(Pixel coordinate grounding data)
++++++++++

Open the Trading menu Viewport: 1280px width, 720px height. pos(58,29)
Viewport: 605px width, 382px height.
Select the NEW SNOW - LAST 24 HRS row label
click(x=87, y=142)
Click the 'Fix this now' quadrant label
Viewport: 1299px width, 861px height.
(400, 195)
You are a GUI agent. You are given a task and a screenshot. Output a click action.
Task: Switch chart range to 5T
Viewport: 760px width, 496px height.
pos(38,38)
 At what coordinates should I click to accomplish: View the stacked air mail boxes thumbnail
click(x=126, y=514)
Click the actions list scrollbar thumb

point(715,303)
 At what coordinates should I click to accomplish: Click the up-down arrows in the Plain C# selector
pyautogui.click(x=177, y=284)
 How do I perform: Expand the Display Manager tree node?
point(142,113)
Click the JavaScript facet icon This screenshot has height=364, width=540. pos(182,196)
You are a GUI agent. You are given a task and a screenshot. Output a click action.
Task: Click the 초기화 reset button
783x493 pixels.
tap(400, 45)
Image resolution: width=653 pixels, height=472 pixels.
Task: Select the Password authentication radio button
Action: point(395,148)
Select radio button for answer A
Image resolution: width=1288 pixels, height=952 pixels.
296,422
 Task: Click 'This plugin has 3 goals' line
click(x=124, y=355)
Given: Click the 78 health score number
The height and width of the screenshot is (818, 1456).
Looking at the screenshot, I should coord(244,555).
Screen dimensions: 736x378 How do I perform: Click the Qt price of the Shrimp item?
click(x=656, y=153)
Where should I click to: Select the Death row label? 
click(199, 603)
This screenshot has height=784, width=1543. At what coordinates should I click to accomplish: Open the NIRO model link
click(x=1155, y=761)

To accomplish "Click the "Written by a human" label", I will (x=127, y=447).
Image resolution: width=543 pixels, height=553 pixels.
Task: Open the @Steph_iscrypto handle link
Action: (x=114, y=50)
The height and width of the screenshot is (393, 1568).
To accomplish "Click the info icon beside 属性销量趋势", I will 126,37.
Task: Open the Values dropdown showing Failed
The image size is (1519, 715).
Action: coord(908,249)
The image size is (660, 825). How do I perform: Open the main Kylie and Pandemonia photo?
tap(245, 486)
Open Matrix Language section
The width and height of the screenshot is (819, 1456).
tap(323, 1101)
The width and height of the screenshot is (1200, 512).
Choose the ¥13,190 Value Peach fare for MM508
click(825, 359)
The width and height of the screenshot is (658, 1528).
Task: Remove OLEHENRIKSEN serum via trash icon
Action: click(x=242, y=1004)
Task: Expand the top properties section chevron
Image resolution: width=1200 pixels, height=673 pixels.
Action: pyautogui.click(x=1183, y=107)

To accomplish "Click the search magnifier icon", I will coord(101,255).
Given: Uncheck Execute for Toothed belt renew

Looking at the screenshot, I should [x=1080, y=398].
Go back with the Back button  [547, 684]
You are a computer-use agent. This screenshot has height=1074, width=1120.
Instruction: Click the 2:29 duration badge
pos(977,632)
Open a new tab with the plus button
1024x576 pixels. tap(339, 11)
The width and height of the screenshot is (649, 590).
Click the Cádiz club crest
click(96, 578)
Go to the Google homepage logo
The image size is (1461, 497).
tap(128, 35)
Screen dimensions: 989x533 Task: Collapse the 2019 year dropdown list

++++++++++

Return each full line of the entries that contains the word "section".

Open Matrix Language section
Task: Expand the top properties section chevron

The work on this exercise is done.